● **What is expected**
For each entry that follows, produce an exact copy.

● **Material to process**

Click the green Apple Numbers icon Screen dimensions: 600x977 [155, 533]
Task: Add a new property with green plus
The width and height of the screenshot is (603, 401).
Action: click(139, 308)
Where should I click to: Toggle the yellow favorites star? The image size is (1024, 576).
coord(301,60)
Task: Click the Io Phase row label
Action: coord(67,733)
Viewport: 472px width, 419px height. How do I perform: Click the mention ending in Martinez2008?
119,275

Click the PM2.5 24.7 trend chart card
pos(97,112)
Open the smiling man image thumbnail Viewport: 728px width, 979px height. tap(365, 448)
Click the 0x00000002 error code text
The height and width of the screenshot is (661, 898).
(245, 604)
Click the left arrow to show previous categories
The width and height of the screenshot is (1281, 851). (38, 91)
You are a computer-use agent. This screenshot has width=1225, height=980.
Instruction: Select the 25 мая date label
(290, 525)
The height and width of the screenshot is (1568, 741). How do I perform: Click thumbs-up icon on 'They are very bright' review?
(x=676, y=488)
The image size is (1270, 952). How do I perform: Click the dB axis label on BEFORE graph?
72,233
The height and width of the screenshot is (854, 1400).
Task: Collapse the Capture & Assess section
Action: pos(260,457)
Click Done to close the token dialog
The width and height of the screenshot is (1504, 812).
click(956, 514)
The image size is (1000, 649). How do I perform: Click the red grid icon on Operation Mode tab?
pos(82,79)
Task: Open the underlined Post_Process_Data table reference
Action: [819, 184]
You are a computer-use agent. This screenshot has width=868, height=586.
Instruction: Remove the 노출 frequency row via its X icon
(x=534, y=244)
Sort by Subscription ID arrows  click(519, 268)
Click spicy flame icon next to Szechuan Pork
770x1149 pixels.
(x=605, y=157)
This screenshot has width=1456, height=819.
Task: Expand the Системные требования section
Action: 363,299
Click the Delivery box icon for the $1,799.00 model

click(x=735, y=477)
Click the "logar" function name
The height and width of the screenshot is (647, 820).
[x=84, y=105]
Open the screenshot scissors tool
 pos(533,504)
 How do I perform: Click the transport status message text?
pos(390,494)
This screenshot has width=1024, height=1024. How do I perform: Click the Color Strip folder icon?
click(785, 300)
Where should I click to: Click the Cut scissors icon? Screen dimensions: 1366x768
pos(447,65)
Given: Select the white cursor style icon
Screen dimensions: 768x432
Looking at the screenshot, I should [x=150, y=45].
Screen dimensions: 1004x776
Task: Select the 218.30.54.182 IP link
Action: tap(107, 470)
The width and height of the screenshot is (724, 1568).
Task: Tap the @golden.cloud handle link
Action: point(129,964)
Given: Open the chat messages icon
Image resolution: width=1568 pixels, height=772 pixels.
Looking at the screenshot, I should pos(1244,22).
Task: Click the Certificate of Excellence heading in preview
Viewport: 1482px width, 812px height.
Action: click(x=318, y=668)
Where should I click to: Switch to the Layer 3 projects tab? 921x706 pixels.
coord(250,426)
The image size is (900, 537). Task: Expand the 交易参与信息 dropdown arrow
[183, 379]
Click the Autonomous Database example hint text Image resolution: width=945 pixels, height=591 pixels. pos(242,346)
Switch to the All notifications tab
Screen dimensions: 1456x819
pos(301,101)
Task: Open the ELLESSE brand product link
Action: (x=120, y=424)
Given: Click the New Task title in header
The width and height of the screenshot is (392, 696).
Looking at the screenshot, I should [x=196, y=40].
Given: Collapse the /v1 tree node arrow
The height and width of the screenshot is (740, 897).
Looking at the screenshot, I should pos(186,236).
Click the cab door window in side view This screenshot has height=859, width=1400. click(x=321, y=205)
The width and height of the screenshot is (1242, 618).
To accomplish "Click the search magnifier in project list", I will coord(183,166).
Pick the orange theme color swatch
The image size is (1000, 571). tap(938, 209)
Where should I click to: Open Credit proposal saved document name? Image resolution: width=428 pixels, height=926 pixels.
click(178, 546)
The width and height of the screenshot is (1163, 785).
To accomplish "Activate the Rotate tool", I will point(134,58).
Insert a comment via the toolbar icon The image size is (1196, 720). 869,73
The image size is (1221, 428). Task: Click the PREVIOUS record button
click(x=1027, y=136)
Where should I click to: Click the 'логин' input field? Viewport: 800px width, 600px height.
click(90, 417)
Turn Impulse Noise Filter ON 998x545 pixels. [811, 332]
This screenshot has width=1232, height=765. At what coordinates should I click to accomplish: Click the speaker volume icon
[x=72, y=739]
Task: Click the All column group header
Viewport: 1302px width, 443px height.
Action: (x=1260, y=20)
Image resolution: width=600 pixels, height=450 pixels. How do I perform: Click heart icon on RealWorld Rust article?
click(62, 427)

● **Exercise solution**
Click the green Apple Numbers icon Screen dimensions: 600x977 [155, 533]
Task: Add a new property with green plus
The width and height of the screenshot is (603, 401).
Action: click(139, 308)
Where should I click to: Toggle the yellow favorites star? The image size is (1024, 576).
coord(301,60)
Task: Click the Io Phase row label
Action: coord(67,733)
Viewport: 472px width, 419px height. How do I perform: Click the mention ending in Martinez2008?
119,275

Click the PM2.5 24.7 trend chart card
pos(97,112)
Open the smiling man image thumbnail Viewport: 728px width, 979px height. tap(365, 448)
Click the 0x00000002 error code text
The height and width of the screenshot is (661, 898).
(245, 604)
Click the left arrow to show previous categories
The width and height of the screenshot is (1281, 851). (38, 91)
You are a computer-use agent. This screenshot has width=1225, height=980.
Instruction: Select the 25 мая date label
(290, 525)
The height and width of the screenshot is (1568, 741). How do I perform: Click thumbs-up icon on 'They are very bright' review?
(x=676, y=488)
The image size is (1270, 952). How do I perform: Click the dB axis label on BEFORE graph?
72,233
The height and width of the screenshot is (854, 1400).
Task: Collapse the Capture & Assess section
Action: pos(260,457)
Click Done to close the token dialog
The width and height of the screenshot is (1504, 812).
click(956, 514)
The image size is (1000, 649). How do I perform: Click the red grid icon on Operation Mode tab?
pos(82,79)
Task: Open the underlined Post_Process_Data table reference
Action: [819, 184]
You are a computer-use agent. This screenshot has width=868, height=586.
Instruction: Remove the 노출 frequency row via its X icon
(x=534, y=244)
Sort by Subscription ID arrows  click(519, 268)
Click spicy flame icon next to Szechuan Pork
770x1149 pixels.
(x=605, y=157)
This screenshot has width=1456, height=819.
Task: Expand the Системные требования section
Action: 363,299
Click the Delivery box icon for the $1,799.00 model

click(x=735, y=477)
Click the "logar" function name
The height and width of the screenshot is (647, 820).
[x=84, y=105]
Open the screenshot scissors tool
 pos(533,504)
 How do I perform: Click the transport status message text?
pos(390,494)
This screenshot has width=1024, height=1024. How do I perform: Click the Color Strip folder icon?
click(785, 300)
Where should I click to: Click the Cut scissors icon? Screen dimensions: 1366x768
pos(447,65)
Given: Select the white cursor style icon
Screen dimensions: 768x432
Looking at the screenshot, I should [x=150, y=45].
Screen dimensions: 1004x776
Task: Select the 218.30.54.182 IP link
Action: tap(107, 470)
The width and height of the screenshot is (724, 1568).
Task: Tap the @golden.cloud handle link
Action: point(129,964)
Given: Open the chat messages icon
Image resolution: width=1568 pixels, height=772 pixels.
Looking at the screenshot, I should pos(1244,22).
Task: Click the Certificate of Excellence heading in preview
Viewport: 1482px width, 812px height.
Action: click(x=318, y=668)
Where should I click to: Switch to the Layer 3 projects tab? 921x706 pixels.
coord(250,426)
The image size is (900, 537). Task: Expand the 交易参与信息 dropdown arrow
[183, 379]
Click the Autonomous Database example hint text Image resolution: width=945 pixels, height=591 pixels. pos(242,346)
Switch to the All notifications tab
Screen dimensions: 1456x819
pos(301,101)
Task: Open the ELLESSE brand product link
Action: (x=120, y=424)
Given: Click the New Task title in header
The width and height of the screenshot is (392, 696).
Looking at the screenshot, I should [x=196, y=40].
Given: Collapse the /v1 tree node arrow
The height and width of the screenshot is (740, 897).
Looking at the screenshot, I should pos(186,236).
Click the cab door window in side view This screenshot has height=859, width=1400. click(x=321, y=205)
The width and height of the screenshot is (1242, 618).
To accomplish "Click the search magnifier in project list", I will coord(183,166).
Pick the orange theme color swatch
The image size is (1000, 571). tap(938, 209)
Where should I click to: Open Credit proposal saved document name? Image resolution: width=428 pixels, height=926 pixels.
click(178, 546)
The width and height of the screenshot is (1163, 785).
To accomplish "Activate the Rotate tool", I will point(134,58).
Insert a comment via the toolbar icon The image size is (1196, 720). 869,73
The image size is (1221, 428). Task: Click the PREVIOUS record button
click(x=1027, y=136)
Where should I click to: Click the 'логин' input field? Viewport: 800px width, 600px height.
click(90, 417)
Turn Impulse Noise Filter ON 998x545 pixels. [811, 332]
This screenshot has width=1232, height=765. At what coordinates should I click to accomplish: Click the speaker volume icon
[x=72, y=739]
Task: Click the All column group header
Viewport: 1302px width, 443px height.
Action: (x=1260, y=20)
Image resolution: width=600 pixels, height=450 pixels. How do I perform: Click heart icon on RealWorld Rust article?
click(62, 427)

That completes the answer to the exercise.